══ Material provided

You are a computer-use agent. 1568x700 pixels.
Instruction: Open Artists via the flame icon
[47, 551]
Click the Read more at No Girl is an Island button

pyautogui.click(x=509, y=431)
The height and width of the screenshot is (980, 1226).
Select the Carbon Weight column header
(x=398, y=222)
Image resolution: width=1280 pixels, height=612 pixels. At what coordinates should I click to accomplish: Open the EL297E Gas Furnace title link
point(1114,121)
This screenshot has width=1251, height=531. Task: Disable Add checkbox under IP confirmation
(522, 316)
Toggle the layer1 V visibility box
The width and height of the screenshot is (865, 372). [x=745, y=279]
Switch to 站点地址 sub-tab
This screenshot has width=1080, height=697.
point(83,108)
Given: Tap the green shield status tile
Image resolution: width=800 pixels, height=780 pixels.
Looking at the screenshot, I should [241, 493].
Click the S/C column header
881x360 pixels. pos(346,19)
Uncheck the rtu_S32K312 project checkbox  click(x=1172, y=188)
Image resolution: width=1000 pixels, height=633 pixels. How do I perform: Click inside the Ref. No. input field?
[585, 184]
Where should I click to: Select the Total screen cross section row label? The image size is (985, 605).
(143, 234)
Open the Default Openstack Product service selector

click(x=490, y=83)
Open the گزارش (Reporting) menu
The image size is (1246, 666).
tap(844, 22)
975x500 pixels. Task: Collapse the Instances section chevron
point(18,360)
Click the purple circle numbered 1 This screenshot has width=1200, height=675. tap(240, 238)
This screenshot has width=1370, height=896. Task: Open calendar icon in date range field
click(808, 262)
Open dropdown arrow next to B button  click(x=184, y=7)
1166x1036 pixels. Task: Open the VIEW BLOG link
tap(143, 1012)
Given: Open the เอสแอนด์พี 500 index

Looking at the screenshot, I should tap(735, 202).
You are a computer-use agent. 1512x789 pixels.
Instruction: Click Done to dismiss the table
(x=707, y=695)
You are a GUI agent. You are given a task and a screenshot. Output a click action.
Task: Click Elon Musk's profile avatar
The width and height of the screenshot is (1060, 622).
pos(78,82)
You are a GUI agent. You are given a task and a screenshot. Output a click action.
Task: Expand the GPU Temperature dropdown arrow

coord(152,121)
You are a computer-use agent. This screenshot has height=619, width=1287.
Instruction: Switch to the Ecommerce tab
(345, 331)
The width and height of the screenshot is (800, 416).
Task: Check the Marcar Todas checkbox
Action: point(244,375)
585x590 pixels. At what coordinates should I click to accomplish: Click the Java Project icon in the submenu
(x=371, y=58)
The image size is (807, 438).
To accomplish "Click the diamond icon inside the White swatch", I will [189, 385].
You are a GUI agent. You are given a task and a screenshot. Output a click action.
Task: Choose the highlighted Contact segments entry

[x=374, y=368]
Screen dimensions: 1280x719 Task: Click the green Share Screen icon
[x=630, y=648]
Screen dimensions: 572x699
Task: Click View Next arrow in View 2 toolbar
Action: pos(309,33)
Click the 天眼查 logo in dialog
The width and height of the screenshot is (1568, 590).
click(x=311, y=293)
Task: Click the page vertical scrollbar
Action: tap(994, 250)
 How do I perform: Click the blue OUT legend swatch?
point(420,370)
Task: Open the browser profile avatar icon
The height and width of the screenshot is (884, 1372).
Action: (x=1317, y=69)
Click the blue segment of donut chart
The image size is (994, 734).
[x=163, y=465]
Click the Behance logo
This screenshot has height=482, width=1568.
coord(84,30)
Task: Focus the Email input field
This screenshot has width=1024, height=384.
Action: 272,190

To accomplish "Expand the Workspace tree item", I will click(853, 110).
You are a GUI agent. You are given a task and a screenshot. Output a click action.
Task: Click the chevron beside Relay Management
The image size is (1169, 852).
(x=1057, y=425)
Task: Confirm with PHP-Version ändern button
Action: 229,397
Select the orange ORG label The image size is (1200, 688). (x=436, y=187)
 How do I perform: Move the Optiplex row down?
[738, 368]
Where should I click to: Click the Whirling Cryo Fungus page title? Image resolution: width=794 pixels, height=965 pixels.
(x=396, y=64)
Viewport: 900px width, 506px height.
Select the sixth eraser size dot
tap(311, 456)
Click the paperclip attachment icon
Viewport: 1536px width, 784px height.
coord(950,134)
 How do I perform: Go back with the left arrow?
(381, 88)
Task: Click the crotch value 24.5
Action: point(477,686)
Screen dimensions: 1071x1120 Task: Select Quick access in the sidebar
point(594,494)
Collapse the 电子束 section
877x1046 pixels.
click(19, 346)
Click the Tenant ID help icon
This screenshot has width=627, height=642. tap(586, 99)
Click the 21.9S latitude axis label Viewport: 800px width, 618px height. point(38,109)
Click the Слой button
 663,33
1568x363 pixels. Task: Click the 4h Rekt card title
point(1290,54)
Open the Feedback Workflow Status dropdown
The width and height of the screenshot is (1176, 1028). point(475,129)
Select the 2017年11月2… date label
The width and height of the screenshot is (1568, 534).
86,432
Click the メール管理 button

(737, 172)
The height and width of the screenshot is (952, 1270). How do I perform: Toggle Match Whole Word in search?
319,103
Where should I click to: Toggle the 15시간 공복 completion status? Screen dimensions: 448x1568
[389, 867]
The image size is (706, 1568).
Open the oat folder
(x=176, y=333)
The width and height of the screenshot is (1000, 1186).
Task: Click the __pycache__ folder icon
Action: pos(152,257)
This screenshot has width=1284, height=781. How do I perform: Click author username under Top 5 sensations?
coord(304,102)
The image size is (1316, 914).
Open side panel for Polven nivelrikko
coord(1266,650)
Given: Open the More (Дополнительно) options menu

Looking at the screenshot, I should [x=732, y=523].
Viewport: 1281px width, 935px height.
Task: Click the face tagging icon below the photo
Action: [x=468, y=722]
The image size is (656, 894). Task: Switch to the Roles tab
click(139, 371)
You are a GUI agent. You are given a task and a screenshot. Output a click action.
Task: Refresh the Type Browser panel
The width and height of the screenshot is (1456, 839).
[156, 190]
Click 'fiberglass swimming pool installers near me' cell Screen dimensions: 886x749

════

- [Prompt]: Which lines of the material contain the string "profile"? List each of them.

- [Finished task]:
Task: Click Elon Musk's profile avatar
Task: Open the browser profile avatar icon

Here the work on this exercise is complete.